I read with dismay the letter from Obrey Alexis (18 October) on the need for nurse consultants.

Are all nurses to be kept at the 'front line' with no real prospect of promotion and no dreams for their future career pathway?

How many nurses from the front line wishing to improve their prospects and their salaries have been lost to management?

At least they can see, in the nurse consultant role, a chance to retain patient contact, to continue to develop clinical expertise and to engage in clinical issues. Raising standards and ensuring high-quality evidence-based patient care is surely at the forefront of every nurse's aim.

The nurse consultant is in an excellent position to help raise standards and to act as a role model for less experienced nurses.

I do, however, agree that we need more nurses. We not only need to recruit more people into the nursing profession, but we need to be able to retain them once they have finished their training.

How do we encourage staff who have left the profession, and those who have moved into management, to think about returning to the clinical field?

Clinical roles must be seen to be on a par with management roles and paid accordingly.

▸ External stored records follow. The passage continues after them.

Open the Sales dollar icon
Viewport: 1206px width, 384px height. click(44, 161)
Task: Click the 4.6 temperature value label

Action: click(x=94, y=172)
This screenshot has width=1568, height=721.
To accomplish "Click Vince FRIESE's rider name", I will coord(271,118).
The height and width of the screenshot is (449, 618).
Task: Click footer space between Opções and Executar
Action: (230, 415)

In order to do this we need to raise the profile of nursing and to demonstrate that it has a distinct role to play, separate to that of the medical and managerial professions.

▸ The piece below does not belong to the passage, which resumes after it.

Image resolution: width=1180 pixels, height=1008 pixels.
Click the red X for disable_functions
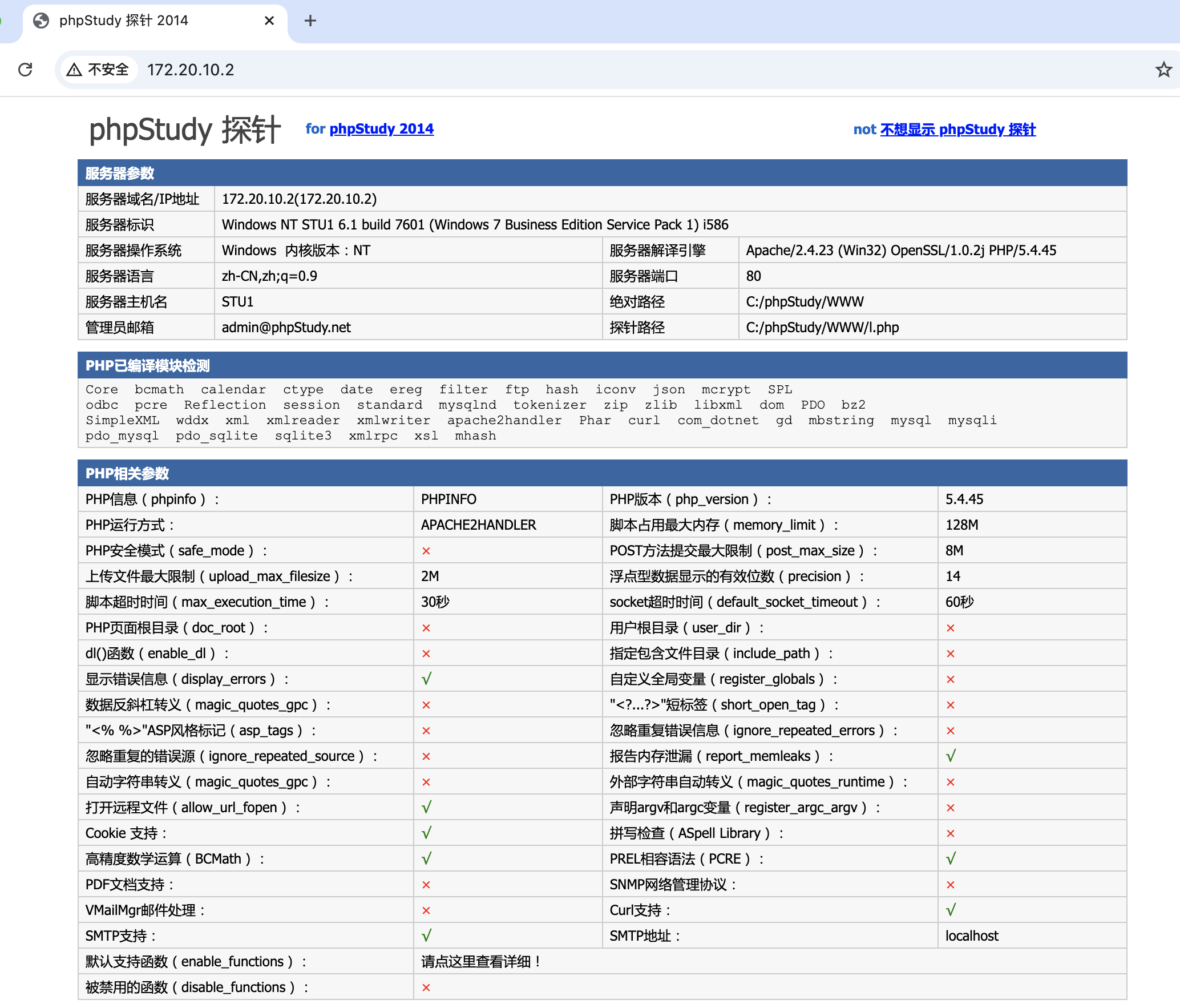point(426,987)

People entering nursing and those at the front line need to develop aims and objectives for their own personal career plan, with goals for their future learning needs and aspirations of what role they would eventually like to reach.

To condemn everyone to remain at the front line for ever and a day, just because we are short of nurses, would be a recipe for even fewer staff staying in the profession and a sure step to disaster.

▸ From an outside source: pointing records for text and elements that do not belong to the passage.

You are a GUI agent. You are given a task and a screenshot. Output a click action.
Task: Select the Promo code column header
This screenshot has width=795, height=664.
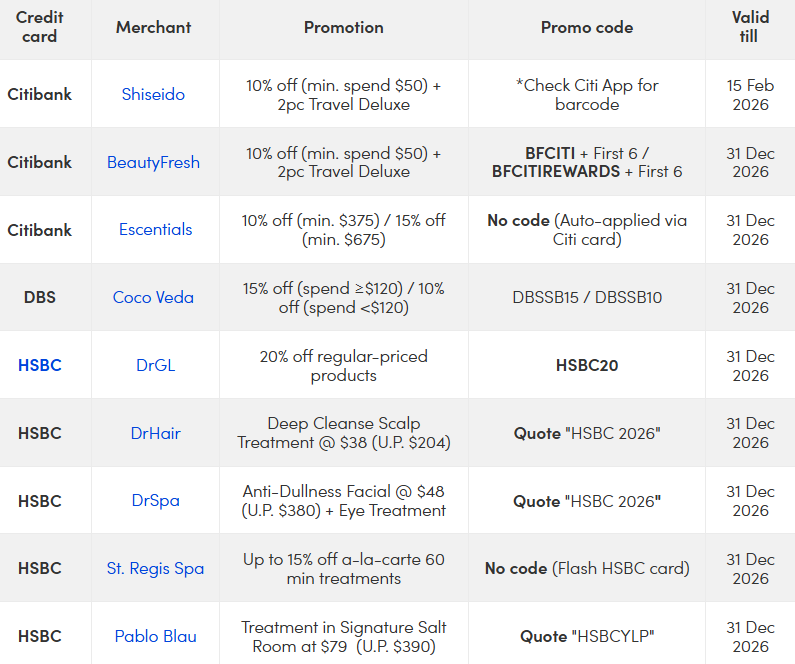pyautogui.click(x=586, y=28)
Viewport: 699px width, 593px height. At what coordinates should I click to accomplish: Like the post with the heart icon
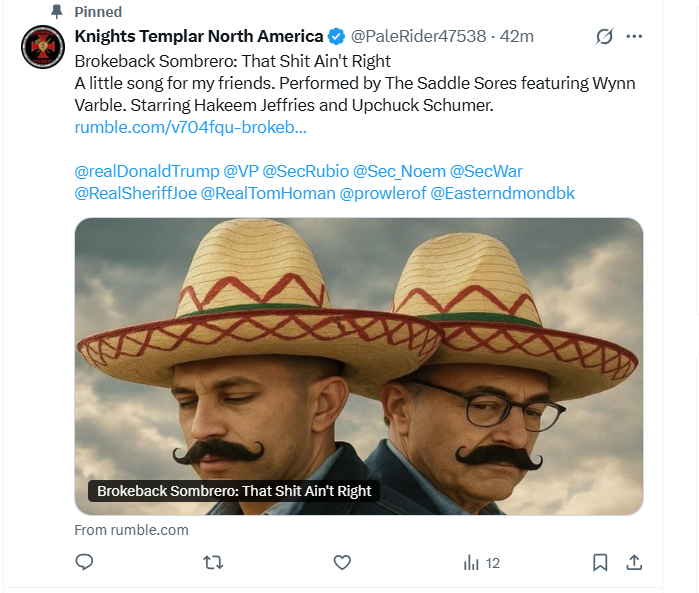point(342,563)
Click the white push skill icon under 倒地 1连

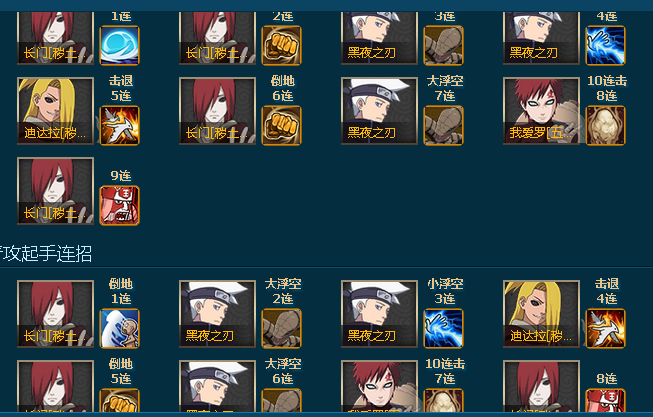(120, 328)
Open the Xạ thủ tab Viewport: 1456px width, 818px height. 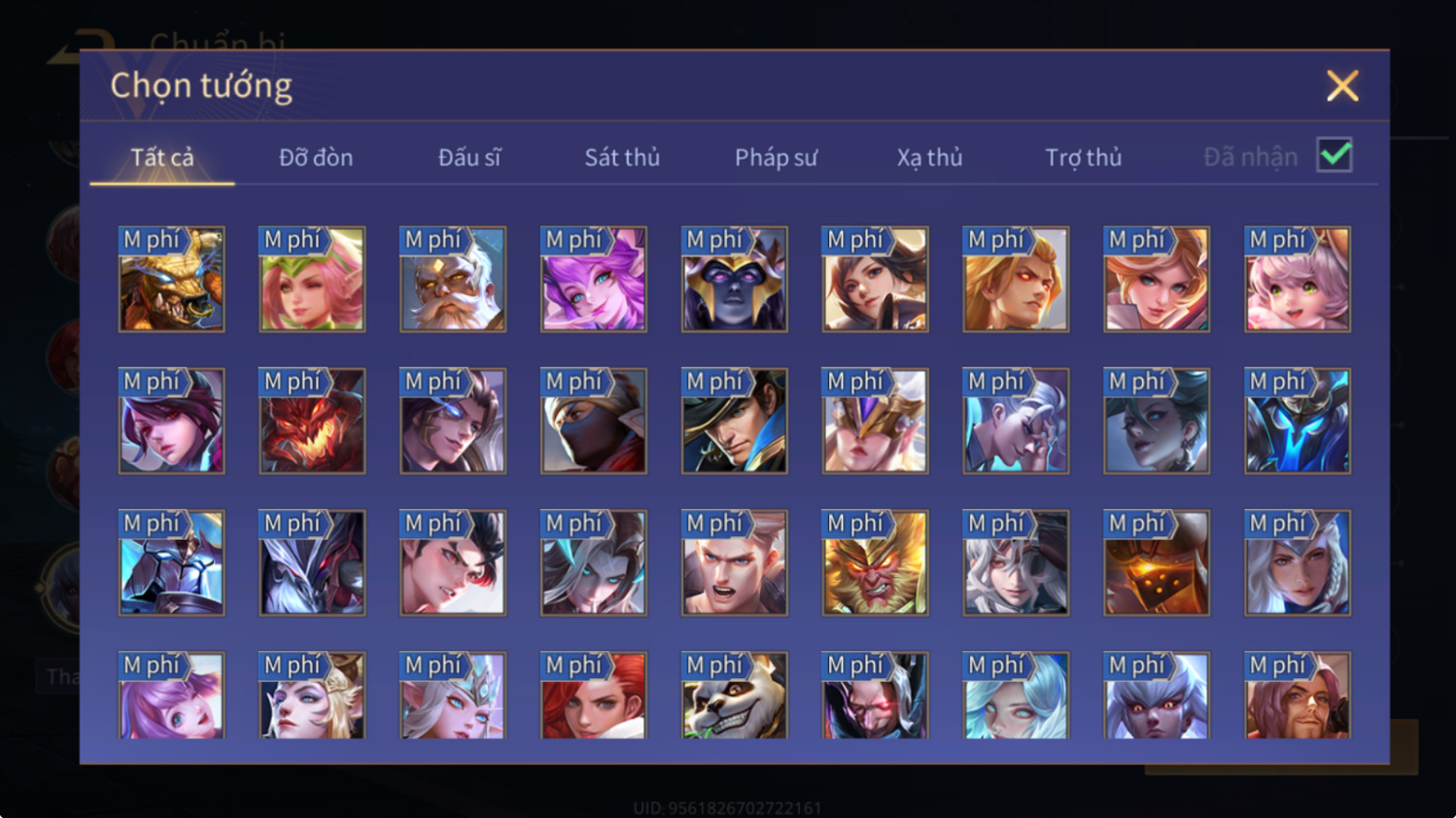tap(929, 157)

The role of nurse consultant is a diverse, innovative and exciting one that offers the prospect of improving patient care through the development of nursing-led initiatives.

I believe everyone should be applauding this as step in the right direction rather than looking at it in a narrow and shortsighted way.

I also must protest that I am neither a mini-medical consultant nor a consultant's handmaid and I would be very concerned if this was a widespread view of the nurse consultant's role.